> **Data to use**
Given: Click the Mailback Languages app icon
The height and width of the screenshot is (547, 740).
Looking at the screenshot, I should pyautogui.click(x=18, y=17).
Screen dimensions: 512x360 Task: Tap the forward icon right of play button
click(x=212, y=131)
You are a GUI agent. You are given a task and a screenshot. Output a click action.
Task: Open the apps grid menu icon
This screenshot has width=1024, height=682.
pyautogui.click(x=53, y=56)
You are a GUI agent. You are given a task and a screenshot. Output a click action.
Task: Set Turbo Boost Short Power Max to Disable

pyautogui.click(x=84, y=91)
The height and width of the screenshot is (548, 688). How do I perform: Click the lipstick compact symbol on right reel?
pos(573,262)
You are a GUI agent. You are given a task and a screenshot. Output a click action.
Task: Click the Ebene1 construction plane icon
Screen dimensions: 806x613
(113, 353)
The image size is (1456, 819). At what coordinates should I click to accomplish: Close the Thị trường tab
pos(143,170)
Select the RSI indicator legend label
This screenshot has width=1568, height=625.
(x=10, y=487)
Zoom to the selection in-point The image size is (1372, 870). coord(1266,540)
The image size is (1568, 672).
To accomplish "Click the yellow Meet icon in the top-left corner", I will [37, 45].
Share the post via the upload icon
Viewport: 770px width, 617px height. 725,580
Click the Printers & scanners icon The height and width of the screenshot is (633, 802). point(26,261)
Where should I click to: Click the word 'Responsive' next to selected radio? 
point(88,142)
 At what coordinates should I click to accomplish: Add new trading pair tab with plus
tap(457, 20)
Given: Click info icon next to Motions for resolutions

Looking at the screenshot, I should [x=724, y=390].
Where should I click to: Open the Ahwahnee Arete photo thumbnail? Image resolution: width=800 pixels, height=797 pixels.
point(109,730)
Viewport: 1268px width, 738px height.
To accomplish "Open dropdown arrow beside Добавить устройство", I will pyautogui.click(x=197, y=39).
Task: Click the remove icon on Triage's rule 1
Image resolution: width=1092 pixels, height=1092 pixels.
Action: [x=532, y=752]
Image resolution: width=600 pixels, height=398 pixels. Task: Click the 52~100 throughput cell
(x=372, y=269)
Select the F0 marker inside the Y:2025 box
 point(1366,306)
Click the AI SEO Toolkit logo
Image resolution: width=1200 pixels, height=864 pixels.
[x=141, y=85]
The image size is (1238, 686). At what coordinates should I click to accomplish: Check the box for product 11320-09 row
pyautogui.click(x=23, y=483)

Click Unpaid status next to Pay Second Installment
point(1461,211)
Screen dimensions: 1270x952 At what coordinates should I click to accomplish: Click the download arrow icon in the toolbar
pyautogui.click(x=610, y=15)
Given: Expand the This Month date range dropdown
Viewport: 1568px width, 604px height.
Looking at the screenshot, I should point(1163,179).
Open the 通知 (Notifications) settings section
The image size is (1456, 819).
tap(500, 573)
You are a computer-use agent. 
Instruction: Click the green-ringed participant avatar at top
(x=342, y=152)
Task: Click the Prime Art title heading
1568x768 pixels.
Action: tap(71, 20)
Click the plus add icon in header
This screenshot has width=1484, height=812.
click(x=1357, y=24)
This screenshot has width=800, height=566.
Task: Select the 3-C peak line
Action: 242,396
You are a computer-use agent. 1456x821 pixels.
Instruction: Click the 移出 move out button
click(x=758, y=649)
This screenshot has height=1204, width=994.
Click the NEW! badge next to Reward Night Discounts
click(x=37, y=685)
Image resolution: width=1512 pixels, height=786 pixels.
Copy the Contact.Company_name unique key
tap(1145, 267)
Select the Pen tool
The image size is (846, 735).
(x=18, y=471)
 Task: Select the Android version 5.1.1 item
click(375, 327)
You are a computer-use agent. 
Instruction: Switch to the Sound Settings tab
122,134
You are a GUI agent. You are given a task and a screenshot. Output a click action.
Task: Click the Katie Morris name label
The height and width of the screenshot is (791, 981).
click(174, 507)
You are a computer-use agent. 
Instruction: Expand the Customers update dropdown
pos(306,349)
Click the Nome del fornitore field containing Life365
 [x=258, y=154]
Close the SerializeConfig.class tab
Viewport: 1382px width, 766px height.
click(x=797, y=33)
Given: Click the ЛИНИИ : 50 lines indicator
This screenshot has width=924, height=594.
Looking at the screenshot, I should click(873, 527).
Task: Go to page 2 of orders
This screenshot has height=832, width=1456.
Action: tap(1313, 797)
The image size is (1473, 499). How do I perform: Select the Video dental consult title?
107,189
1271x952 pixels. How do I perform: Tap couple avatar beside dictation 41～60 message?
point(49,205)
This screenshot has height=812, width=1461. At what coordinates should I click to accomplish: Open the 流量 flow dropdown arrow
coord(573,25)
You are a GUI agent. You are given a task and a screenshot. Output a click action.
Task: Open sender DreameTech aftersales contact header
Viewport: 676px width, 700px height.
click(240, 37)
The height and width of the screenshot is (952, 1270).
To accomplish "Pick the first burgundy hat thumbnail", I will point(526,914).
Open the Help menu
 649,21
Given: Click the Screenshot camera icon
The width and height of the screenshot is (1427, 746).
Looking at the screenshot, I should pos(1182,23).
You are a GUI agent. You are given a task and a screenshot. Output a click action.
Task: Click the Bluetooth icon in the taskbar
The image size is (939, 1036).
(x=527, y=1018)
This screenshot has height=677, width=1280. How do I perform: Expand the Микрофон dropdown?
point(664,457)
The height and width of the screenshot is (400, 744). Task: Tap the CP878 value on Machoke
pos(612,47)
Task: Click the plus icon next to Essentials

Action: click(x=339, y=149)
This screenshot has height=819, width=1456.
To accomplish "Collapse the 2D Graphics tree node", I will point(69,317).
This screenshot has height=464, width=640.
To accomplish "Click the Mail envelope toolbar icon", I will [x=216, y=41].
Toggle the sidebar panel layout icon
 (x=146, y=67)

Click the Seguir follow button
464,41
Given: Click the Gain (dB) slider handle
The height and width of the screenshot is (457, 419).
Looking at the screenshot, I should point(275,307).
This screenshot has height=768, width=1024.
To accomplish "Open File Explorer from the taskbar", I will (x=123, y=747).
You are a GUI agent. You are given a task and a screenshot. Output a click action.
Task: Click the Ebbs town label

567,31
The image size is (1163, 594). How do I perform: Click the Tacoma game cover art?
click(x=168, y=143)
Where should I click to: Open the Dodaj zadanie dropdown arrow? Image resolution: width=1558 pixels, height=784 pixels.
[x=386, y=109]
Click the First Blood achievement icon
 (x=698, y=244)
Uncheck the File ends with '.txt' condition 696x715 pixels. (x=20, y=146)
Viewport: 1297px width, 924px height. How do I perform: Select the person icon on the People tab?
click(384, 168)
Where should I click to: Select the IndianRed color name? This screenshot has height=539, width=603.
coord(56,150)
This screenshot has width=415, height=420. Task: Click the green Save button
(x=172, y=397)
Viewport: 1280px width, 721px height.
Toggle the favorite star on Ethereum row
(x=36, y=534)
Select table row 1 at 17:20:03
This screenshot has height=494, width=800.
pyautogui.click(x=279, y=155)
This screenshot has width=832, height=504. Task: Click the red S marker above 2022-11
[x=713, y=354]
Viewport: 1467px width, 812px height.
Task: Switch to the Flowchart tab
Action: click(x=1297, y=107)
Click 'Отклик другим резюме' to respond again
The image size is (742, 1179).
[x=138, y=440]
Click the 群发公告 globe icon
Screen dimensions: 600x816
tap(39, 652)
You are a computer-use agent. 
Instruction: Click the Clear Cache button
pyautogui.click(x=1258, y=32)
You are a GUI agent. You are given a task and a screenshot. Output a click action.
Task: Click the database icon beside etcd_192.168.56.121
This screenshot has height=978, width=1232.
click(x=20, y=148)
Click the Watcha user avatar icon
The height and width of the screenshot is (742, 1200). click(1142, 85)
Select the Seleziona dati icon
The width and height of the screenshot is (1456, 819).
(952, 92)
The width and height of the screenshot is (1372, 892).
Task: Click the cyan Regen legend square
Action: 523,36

> **What the task requires**
Retype the records above, from the line containing "Select the Pen tool" through the line containing "pos(306,349)", both included, with no changes.

> **Solution to this task**
Select the Pen tool
The image size is (846, 735).
(x=18, y=471)
 Task: Select the Android version 5.1.1 item
click(375, 327)
You are a computer-use agent. 
Instruction: Switch to the Sound Settings tab
122,134
You are a GUI agent. You are given a task and a screenshot. Output a click action.
Task: Click the Katie Morris name label
The height and width of the screenshot is (791, 981).
click(174, 507)
You are a computer-use agent. 
Instruction: Expand the Customers update dropdown
pos(306,349)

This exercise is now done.